The next job had a more standardized uniform of khaki pants and a blue button-down shirt. I was on the way up the corporate ladder as I landed an Assistant Manager gig at Blockbuster Video at $7.00 an hour.
Subsequent positions had similar dress codes and increasing compensation, but these weren’t jobs I wanted.
The work uniforms became sort of symbolic to me.
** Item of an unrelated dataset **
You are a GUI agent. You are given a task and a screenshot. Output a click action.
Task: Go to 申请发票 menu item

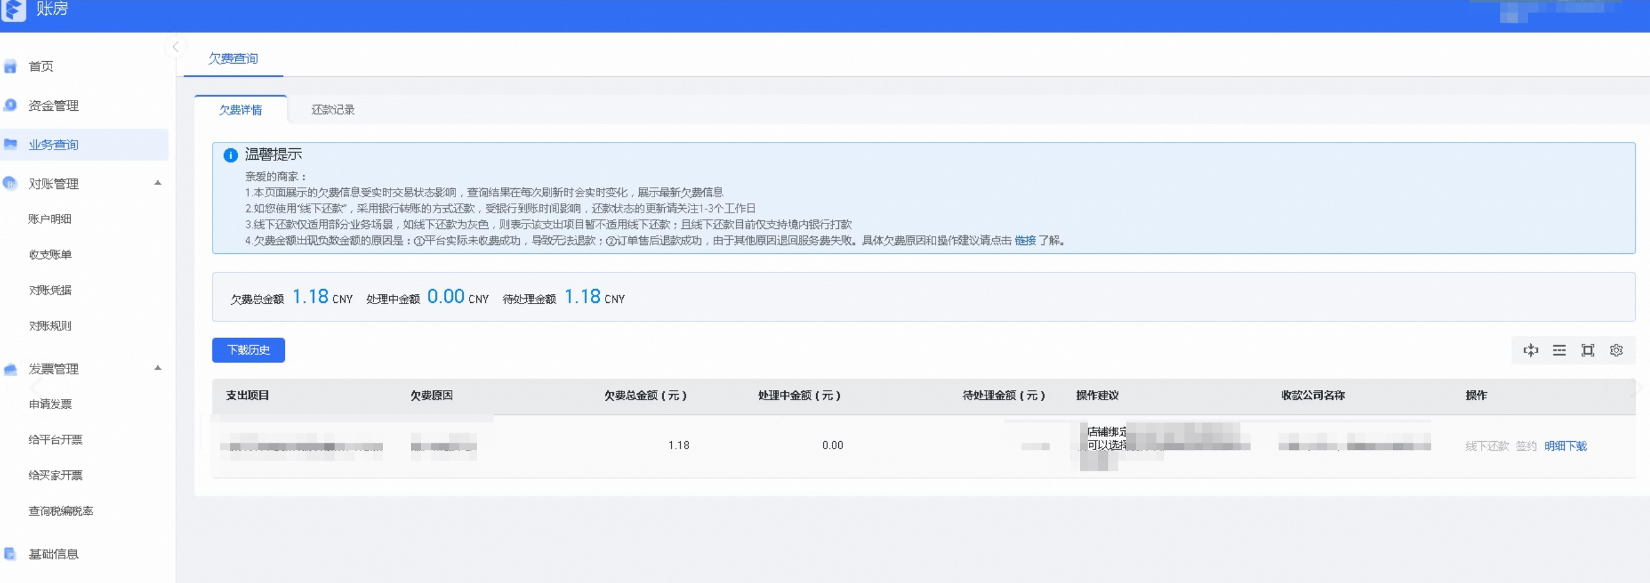coord(50,404)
I could work hard and share lots of ideas, but at the end of the day I was constrained by a certain paradigm of what I could and should do.
In the mid-90’s, I worked with a variety of computer magazines at Miller Freeman and ZiffDavis on the business side.
These were sort of old school environments, and I was expected to wear a suit.
I still cringe at the memories of walking across town in New York City on humid August days in my 2 for $79 suits, and how I’d be as sweaty as a college basketball coach by the time I reached my office.
In 1997, I left the magazine world for my first dot com startup job at a place called Medsite.com. This was also my first affiliate manager position. It was one of those open lofts where employees were encouraged to be creative in their marketing efforts.
That was good, because I had never had a marketing job, or even a class, before then. The dress code was more relaxed than I was used to at previous jobs. We could wear jeans every day. Every day!
That might not seem exciting to many affiliate marketers, but it was a fashion revolution for me. Gone were the cheap suits in favor of a closet of jeans and collared shirts.
This sort of dress code continued with my next affiliate marketing jobs at Refer-it.com and ClubMom.com. But even that started feeling restrictive.
I used to get a weird thrill on work days when I would be heading to a Yankees game at the end of the day. After work, I’d switch from my jeans and collared shirt to shorts and a Yankees jersey. It felt forbidden and magical to walk among the corporate cubicles and show a little leg.
I finally went out on my own in 2004, and dressed comfortably, I never looked back.
My wife, Vicky, asked me recently why I wear shorts and a t-shirt to work every day. The answer was simple… because I can.
You know the old saying about dressing for the job you want? I guess I want to always have this job.